Moral No. 4: Don’t be afraid to innovate. In a dfferent, shorter downtime, the hospital was piloting a HIPAA-compliant text-messaging system and that turned out to be a good time to give that system a try with everybody. Another example of innovation from the emergency department involved patient tracking during the downtime. They opened an Excel spreadsheet and an Adobe Connect session that everyone could sign into. It mimicked the patient tracking system. “This was a nice example of innovating in the moment,” Hron said.

Moral No. 5: Learn from your mistakes. “We have seen improvement in our planned downtimes over the past few years,” Hron said. Boston Children’s now has downtime code cards on each unit so everyone has the same paperwork. They worked on enhancing their downtime procedures and downtime website. They created Instructions for physicians, nurses and others, with links to the forms they need.

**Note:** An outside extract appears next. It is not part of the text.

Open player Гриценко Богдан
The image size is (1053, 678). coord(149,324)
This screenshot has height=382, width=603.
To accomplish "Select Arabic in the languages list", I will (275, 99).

They created specific recommendation around documentation and what a paper order should look like.  In addition, the hospital now holds a daily operational briefing in which the chief operating officer sits down with representatives from every area in the hospital to talk about any concern about safety events. The hospital now has a dashboard on system availability and tracks it over time, and in July 2017 moved to remote hosting.

Boston Children’s has continued its effort toward becoming a “high-reliability” organization. “It is an enterprise-wide commitment,” Hron said, “to embrace failure and learn from mistakes.”